日本映画界の偉大な女性映画人・田中絹代は、14歳で松竹に入社してから67歳で亡くなるまで50年以上を映画に捧げ、約260本もの作品に出演、さらに6本の映画を監督しました。その姿は、没後50年をまもなく迎える今日に至るまで、深く映画史に刻まれています。

戦中から戦後にかけて、純情派から一流の演技派俳優として成長する中で、溝口健二、小津安二郎、成瀬巳喜男などの日本映画を代表する名監督から絶大な信頼を得た田中絹代が、特に革新的な演技を見せたのは、木下惠介の監督作品でした。田中と木下の二人は共に映画への不屈の愛と情熱を宿し、日本映画を牽引しました。本特集では、その強い絆を象徴し、二人の映画人の魂が重なる作品を紹介します。


©1958松竹

【作品詳細】

『楢山節考』
1958(昭和33)年、98分、カラー、シネマスコープ

制作・監督・脚本:木下惠介/撮影:楠田浩之/音楽:木下忠司
出監督・脚色:木下惠介/原作:深沢七郎/撮影:楠田浩之/音楽:杵屋六左衛門、野沢松之輔/出演:田中絹代、高橋貞三、望月優子、市川團子(二代目市川猿翁)、宮口精二

深沢七郎原作の同名小説を映画化。民間伝承の姥捨伝説を背景に、70歳になると楢山参りの風習がある山奥の寒村の物語。主演の田中は、老母役のためにさし歯を抜いて挑んだ。歌舞伎の要素が存分に活かされ、舞台の早替わりの手法や、音楽に長唄や浄瑠璃が用いられた。本作の日本の様式美はヴェニス国際映画祭で絶賛された。
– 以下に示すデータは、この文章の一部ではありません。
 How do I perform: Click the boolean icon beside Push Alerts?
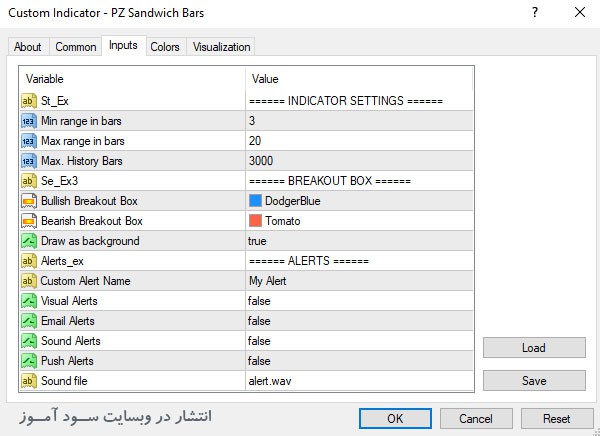click(x=28, y=361)
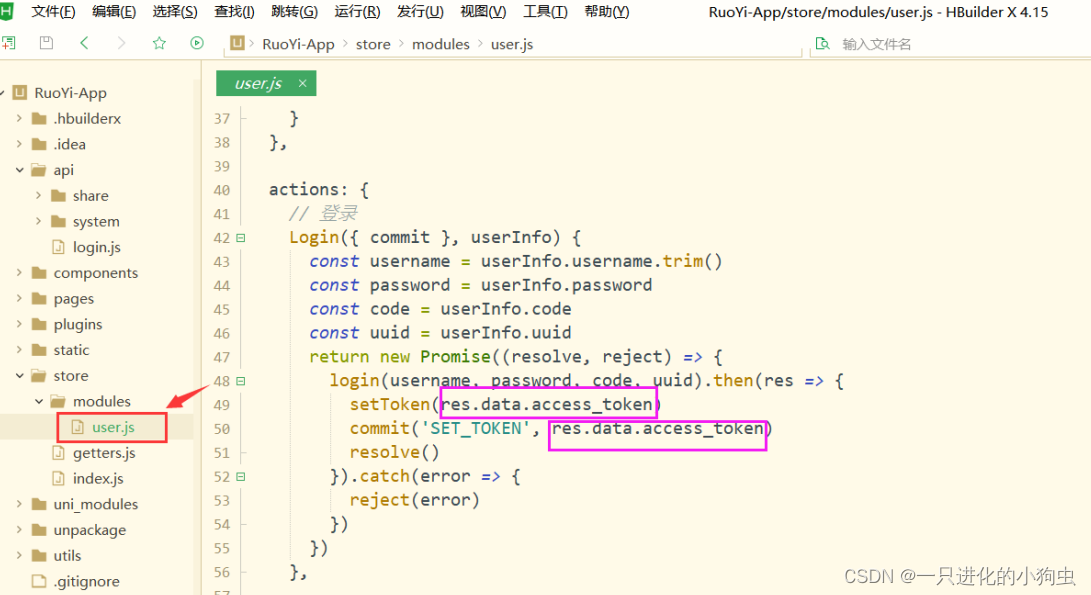Open the 工具(T) menu

[x=545, y=12]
1958年度キネマ旬報ベスト・テン第1位・監督賞・女優賞(田中絹代)、第13回毎日映画コンクール日本映画大賞・監督賞・音楽賞


【上映会概要】
日程:2026年2月15日(日)①10:00〜 ②14:00~
開場:上映30分前
会場:木下惠介記念館・アートホール
入場料:100円
定員:80名
主催:木下惠介記念館(浜松市旧浜松銀行協会)
お申し込み:不要。当日受付のみ。上映一時間前より受付開始します。

■ 満員の場合は、入場をお断りすることがあります。ご了承ください。
■ 公共交通機関をご利用ください。お車でお越しの際は近隣の有料駐車場をご利用ください。
■ 浜松駅バスターミナル3番のりばより全路線「鴨江アートセンター」下車。